Reviewing the flow of addictive symptoms, there was a cycle of moving forwards then retreating to another symptom. At each go around she approached a precipice (debt, weight gain, desperation) and only regrouped or reacted in the face of that crisis. This was a replay of a life long pattern of going to the precipice, while I was unable to protect her. Maybe she will need to go further toward the edge. Maybe I have to find a way to notice the crisis (i.e. not ignore it like her parents) but also stop wanting to protect her. It has to come from her. I have to find a way to keep my balance on the tightrope I find myself on.

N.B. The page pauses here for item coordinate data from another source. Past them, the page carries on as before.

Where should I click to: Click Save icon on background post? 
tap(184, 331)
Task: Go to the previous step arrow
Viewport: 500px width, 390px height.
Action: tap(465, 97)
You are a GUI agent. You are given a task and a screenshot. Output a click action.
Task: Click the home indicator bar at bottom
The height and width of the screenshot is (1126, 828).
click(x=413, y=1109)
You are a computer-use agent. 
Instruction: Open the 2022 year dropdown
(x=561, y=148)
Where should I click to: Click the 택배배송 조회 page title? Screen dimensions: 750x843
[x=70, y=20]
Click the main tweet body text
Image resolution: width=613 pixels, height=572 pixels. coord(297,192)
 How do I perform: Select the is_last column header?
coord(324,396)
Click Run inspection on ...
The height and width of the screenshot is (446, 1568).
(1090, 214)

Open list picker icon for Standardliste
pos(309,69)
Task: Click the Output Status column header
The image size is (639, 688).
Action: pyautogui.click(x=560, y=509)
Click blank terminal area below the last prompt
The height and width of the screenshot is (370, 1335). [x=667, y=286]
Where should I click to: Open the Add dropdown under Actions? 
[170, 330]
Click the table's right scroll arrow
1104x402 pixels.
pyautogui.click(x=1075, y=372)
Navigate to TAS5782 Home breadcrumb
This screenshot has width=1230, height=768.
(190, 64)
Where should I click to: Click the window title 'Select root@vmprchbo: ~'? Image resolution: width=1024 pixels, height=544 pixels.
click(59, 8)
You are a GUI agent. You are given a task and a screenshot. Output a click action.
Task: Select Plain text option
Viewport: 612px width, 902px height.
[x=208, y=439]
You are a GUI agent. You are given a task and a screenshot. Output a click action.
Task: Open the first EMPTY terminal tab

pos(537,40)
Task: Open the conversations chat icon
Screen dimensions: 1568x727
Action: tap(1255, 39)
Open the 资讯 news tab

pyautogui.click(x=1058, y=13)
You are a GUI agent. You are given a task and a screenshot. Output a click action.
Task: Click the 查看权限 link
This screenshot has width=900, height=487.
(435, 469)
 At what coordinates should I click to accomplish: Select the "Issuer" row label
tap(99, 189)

With each cycle, there was a little evolution of awareness of the actual behavior. It became clear that the processes of need for nurturance and mindlessness were the same for each behavior. Each time we addressed the behaviors and the patterns between us. This could involve a (too?) vehement expression of feeling on my part. Each time around it felt a little clearer. Overall part of what is perpetuated is a constant sense of chaos. This has somewhat diminished, but the multiplicity of symptoms serves to defend against change and what is threatening to her about it. 
Bollas, C. (1983), Expressive uses of the countertransference. Contemporary Psychoanalysis. 19 (1) 1-34. 
Coltart, N. (1992), Slouching towards Bethlehem. In The British School of Psychoanalysis, Ed. G. Kohon, Routledge,1986, pp.183-199.
Jeffrey, R.W. et al (2000), Long term maintenance of weight loss. Health Psychology, 19.                                                                              
Kamali, S. et al (2013), Weight recidivism post bariatric surgery. A systematic review. In Obesity Surgery 23(11), pp.1922-1933.
Levenson, E.A. (1991), The purloined self. In Interpersonal Perspectives. New York: William Alanson White Institute.           
Maroda, K. (2013), The Power of Countertransference:  Innovations in Analytic Technique. Routledge. 
Tintner, J. (2014), The use of the detailed inquiry in the treatment of obesity.  In Body States. Interpersonal and Relational Perspectives on the Treatment of Eating Disorders.  Ed. J. Petrucelli. Routledge, 2015, pp 207-219.